Cursor 3 Launches Agent-First Interface to Directly Challenge Codex and Claude Code

Cursor 3 Launches Agent-First Interface to Directly Challenge Codex and Claude Code

The IDE wars just got a major new chapter. Cursor — the AI coding editor that became a darling of the developer community over the past two years — has announced Cursor 3, codenamed "Glass," a fully agentic interface designed from the ground up to let developers orchestrate multiple AI coding agents working autonomously in parallel. It's a direct and explicit response to OpenAI Codex and Anthropic Claude Code, both of which have been aggressively subsidizing subscriptions and pulling developers away from Cursor's core business.

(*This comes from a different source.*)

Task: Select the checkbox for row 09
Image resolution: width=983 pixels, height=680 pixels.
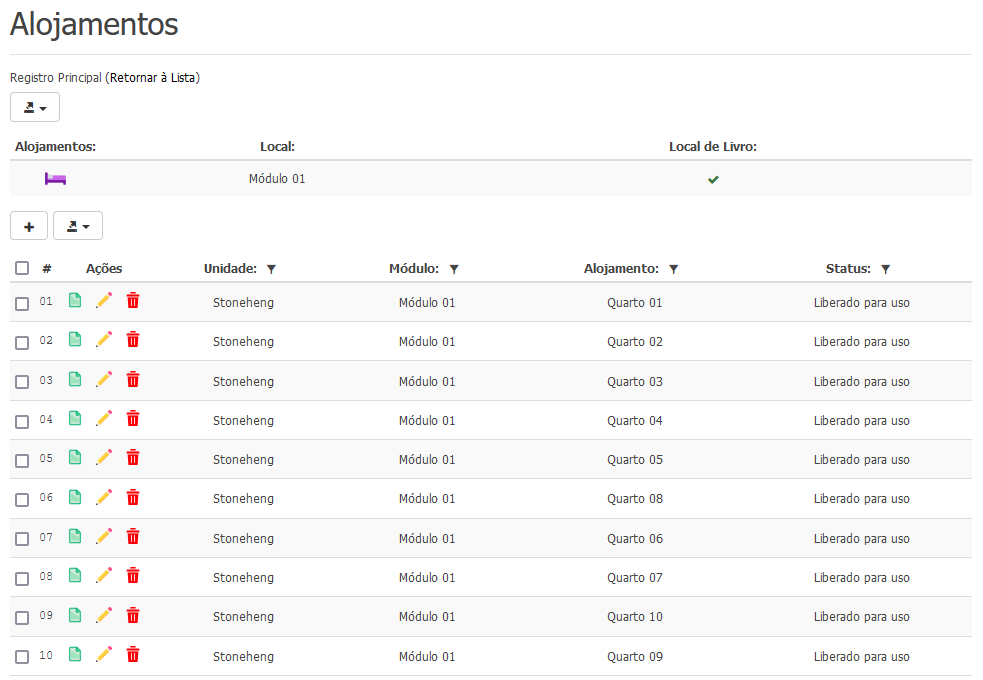Action: point(22,618)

The new interface ships as a separate window inside the existing Cursor desktop app — a simple text box for directing agents — built around a workflow where developers check in on agents, review their work, and steer them toward the next task rather than writing code themselves. Cursor's head of engineering Jonas Nelle didn't mince words in the WIRED interview: "In the last few months, our profession has completely changed. A lot of the product that got Cursor here is not as important going forward anymore." That's a remarkable admission from a team that built one of the most-loved developer tools of the AI era.

For the broader developer ecosystem, Cursor 3 is a significant validation signal. When one of the most developer-beloved coding tools rebuilds its core product to match Codex's agentic model, the shift from IDE assistant to autonomous coding agent stops being a bet and becomes industry consensus. The question now isn't whether agentic development wins — it's which agent platform developers will trust with their production codebases. Cursor is betting it can stay relevant by going fully agentic; OpenAI and Anthropic are betting their agent-native tools already have the momentum to make legacy IDEs obsolete.